To film 'Fog,' novelist enlisted a novice

No one will be calling "House of Sand and Fog" the "feel good movie of the year." It is a bleak tragedy, based on the novel by Andre Dubus III, in which a woman and an Iranian immigrant fight over the ownership of a beachfront home she inherited. The tragedy comes from neither of them being at fault - she lost the house due to a bureaucratic error and he purchased it at an auction - and from the impossibility of them both realizing their desires.

Opening for limited runs in New York and Los Angeles on Dec. 19, and nationwide on Dec. 26, the release of the movie has less to do with the holiday season than with the Oscar season. Starring past winners Jennifer Connelly ("A Beautiful Mind") and Ben Kingsley ("Gandhi"), it is being positioned as an award contender.

For those who prefer happier stories, consider this: For both novelist Dubus and writer/director Vadim Perelman, this movie marks a fairy-tale ending after years of struggle.

For Dubus, the movie is like having Aladdin's genie coming back with a few extra wishes. His father, Andre Dubus, was a well regarded author in his own right, but even being a literary scion didn't prepare the son for the success of his third book. When it was released in 1999, he was still having to teach part time to supplement his income. "House of Sand and Fog" was greeted with positive reviews and solid sales. Then Oprah happened.

Oprah Winfrey selected the novel for her book club, and invited Dubus to be a guest on her show. Virtually overnight he was transformed into a star author. "People should know that a literary book today is considered a huge success if it sells 15,000 to 20,000 copies. When she picks a book ... it sells a million copies," he says. "It was like winning the lottery."

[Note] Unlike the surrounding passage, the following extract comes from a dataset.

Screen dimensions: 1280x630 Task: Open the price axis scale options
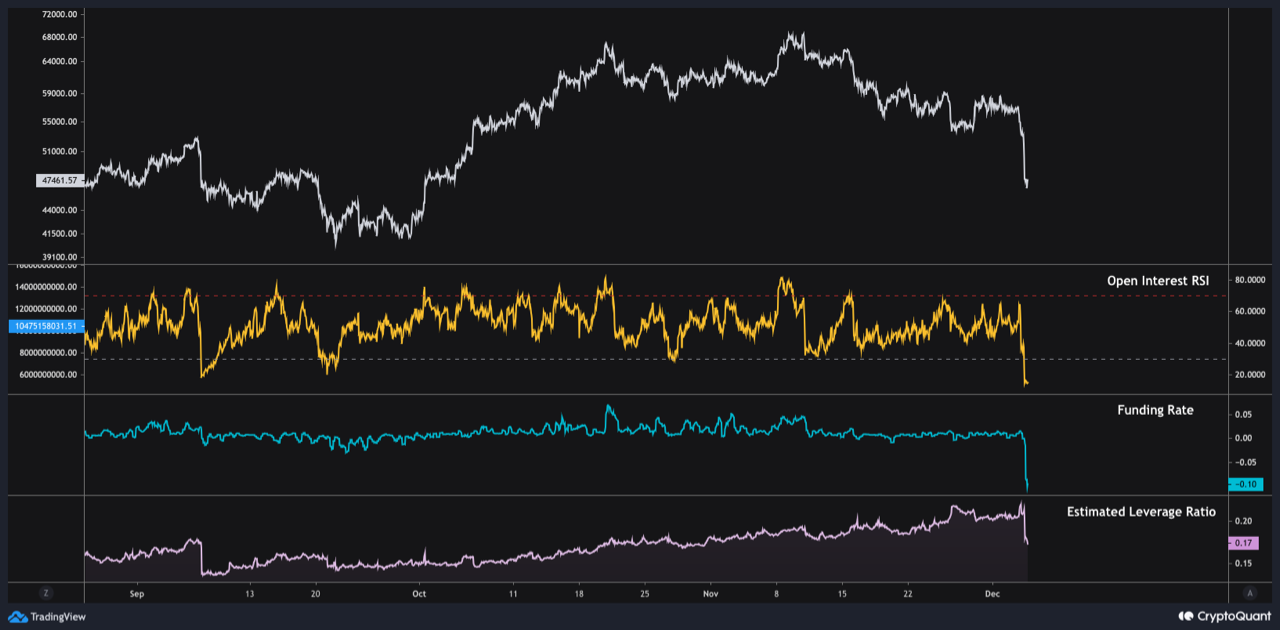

It was a payoff he could not have imagined during the 4-1/2 years he spent writing it. Movie sales seemed like a distant dream as well. "If you get six calls, that's a lot. I got 140 calls," he says. Many offers he rejected out of hand, as producers talked of turning his human tragedy into a thriller, or softening the book's shattering conclusion. When Vadim Perelman called, his approach was different. He told Dubus, "I'll take care of your baby," Dubus recalls.

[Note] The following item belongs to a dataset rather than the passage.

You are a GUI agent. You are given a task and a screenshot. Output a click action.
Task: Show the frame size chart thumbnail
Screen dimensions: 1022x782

If the book's smash success was a surprise, Perelman's getting the chance to make the film version is nothing less than astonishing. A first-time director, Perelman could make an interesting movie from his own life story. Born in 1963 in Kiev, he left the former Soviet Union with his mother after the death of his father. As a teenager he was a refugee for over a year in Vienna and Rome before finally making it to Canada. After finishing school, he made his mark filming rock videos and TV commercials. He was not the first would-be movie director to do so, but the work hardly making him the lead candidate for such a prestigious film project.

"I felt so deeply about it, there's a lot of chutzpah about it. I felt I could do it better than anybody," Perelman says. "I always believed my whole life I could do anything. I've come so far from nothing."

Crafting a script that Dubus calls "completely loyal to the essence of the characters," Perelman saw the film approved with himself as director and two stars in lead roles. How did it feel to direct an actor who was winning acclaim while he was still in school? Intimidating, Perelman admits, "but you can't let that show. Sir Ben [Kingsley] gave me the greatest gift: respect."

Perelman is wise enough at the start of this new stage of his career not to make predictions about the Oscars, but he does hope audiences will respond. "The reason people should go see this is to feel deeply and suffer with the characters so they don't have to suffer themselves."

As for Dubus and Perelman, Dubus is working on his next novel, and Perelman has already been signed to direct an upcoming Steven Spielberg project. They're not suffering at all.